Text excerpt section start

Chancellor of Germany (Weimar Republic)
- In office 28 June 1928 – 27 March 1930
- President: Paul von Hindenburg
- Preceded by: Wilhelm Marx
- Succeeded by: Heinrich Brüning
- In office 27 March 1920 – 21 June 1920
- President: Friedrich Ebert
- Deputy: Erich Koch-Weser
- Preceded by: Gustav Bauer
- Succeeded by: Constantin Fehrenbach

Foreign Minister of Germany
- In office 21 June 1919 – 26 March 1920
- President: Friedrich Ebert
- Chancellor: Gustav Bauer
- Preceded by: Ulrich von Brockdorff-Rantzau
- Succeeded by: Adolf Köster

Member of the Reichstag (Weimar Republic)
- In office 6 June 1920 – 20 March 1931
- Constituency: Franconia

(German Empire)
- In office 1 February 1916 – 9 November 1918
- Constituency: Breslau 11

Member of the Weimar National Assembly
- In office 6 February 1919 – 21 May 1920
- Constituency: Breslau

Personal details
- Born: Hermann Müller 18 May 1876 Mannheim, Germany
- Died: 20 March 1931 (aged 54) Berlin, Germany
- Party: SPD
- Spouses: Frieda Tockus ​ ​(m. 1902; died 1905)​; Gottliebe Jaeger ​(m. 1909)​;
- Children: 2 (Annemarie and Erika)

= Hermann Müller (politician, born 1876) =

Chancellor of Germany (1920, 1928–1930)

Hermann Müller (18 May 1876 – 20 March 1931; ) was a German Social Democratic politician who served as foreign minister (1919–1920) and was twice chancellor of Germany (1920, 1928–1930) during the Weimar Republic.

Müller rose quickly through the ranks of the Social Democratic Party (SPD) after joining it in 1893. He was elected to the Reichstag of the German Empire in 1916 and to the Weimar National Assembly in 1919. In his capacity as foreign minister, he was one of the German signatories of the Treaty of Versailles (28 June 1919).

Text excerpt section end

[Task item A] Return the portion of the text on Hermann Müller starting at "Personal details" and ending at "(Annemarie and Erika)".
[Task item B] List every person named in the text on Hermann Müller as having succeeded him in an office.
[Task item C] Continue the text on Hermann Müller from its final sentence.
The items that follow have no connection to the text on Hermann Müller.

Excerpted data section start

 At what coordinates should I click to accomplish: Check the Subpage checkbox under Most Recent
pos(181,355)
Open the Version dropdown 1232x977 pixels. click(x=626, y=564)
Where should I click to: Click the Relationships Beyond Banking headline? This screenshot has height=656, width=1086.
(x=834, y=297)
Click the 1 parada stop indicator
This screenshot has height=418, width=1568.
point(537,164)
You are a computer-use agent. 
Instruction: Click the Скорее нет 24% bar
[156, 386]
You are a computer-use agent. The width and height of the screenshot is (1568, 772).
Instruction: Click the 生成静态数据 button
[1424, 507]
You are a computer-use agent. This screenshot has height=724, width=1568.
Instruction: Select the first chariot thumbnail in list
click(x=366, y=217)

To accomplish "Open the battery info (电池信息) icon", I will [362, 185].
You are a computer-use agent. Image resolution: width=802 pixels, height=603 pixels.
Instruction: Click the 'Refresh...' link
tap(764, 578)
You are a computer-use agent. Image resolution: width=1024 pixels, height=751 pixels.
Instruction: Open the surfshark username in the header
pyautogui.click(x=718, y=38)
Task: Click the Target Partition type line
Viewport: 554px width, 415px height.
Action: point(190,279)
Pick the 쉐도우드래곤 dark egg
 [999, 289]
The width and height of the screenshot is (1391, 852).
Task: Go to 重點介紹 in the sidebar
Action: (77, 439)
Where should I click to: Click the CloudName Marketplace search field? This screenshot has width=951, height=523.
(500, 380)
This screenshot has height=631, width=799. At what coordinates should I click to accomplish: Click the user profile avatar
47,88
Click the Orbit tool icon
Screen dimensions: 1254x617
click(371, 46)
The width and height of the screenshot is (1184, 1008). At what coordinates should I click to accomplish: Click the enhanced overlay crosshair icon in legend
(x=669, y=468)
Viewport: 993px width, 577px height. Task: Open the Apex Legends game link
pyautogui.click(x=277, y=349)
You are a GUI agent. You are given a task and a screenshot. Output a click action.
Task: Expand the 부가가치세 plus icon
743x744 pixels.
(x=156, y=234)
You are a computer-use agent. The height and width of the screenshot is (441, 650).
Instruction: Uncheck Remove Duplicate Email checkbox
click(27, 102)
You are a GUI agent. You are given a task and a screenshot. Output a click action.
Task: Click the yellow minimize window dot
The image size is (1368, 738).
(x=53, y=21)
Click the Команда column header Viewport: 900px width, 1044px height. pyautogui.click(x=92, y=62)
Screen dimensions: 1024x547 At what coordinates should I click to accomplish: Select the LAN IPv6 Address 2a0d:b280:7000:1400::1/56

Excerpted data section end

[Task response A]
Personal details
- Born: Hermann Müller 18 May 1876 Mannheim, Germany
- Died: 20 March 1931 (aged 54) Berlin, Germany
- Party: SPD
- Spouses: Frieda Tockus ​ ​(m. 1902; died 1905)​; Gottliebe Jaeger ​(m. 1909)​;
- Children: 2 (Annemarie and Erika)

[Task response B] Heinrich Brüning, Constantin Fehrenbach, Adolf Köster

[Task response C]
During the three months Müller was chancellor in 1920, his government passed a number of progressive social reforms before it had to resign due to the Social Democratic Party of Germany's (SPD) poor showing in the 1920 election. In his second term as chancellor, from June 1928 to 1930, he led a grand coalition through a period marked by budgetary and international relations issues. The coalition broke apart after the onset of the Great Depression, and Müller, already suffering from poor health, died a year after leaving office.

== Early life ==
Hermann Müller was born on 18 May 1876 in Mannheim in the Grand Duchy of Baden, the son of Georg Jakob Müller (born 1843), a producer of sparkling wine and wine dealer from Güdingen near Saarbrücken, and his wife Karoline (née Vogt, born 1849, died after 1931), originally from Frankfurt am Main. Müller attended grammar school at Mannheim and, after his father moved to Niederlößnitz in 1888, at Dresden. After his father died in 1892, Müller had to leave school due to financial difficulties and began an apprenticeship in Frankfurt. He worked in Frankfurt and Breslau, and in 1893 joined the Social Democratic Party of Germany (SPD). Heavily influenced by his father's interest in the philosophy of the critic of Christianity Ludwig Feuerbach, Hermann Müller was the only German chancellor who was not a member of any religion.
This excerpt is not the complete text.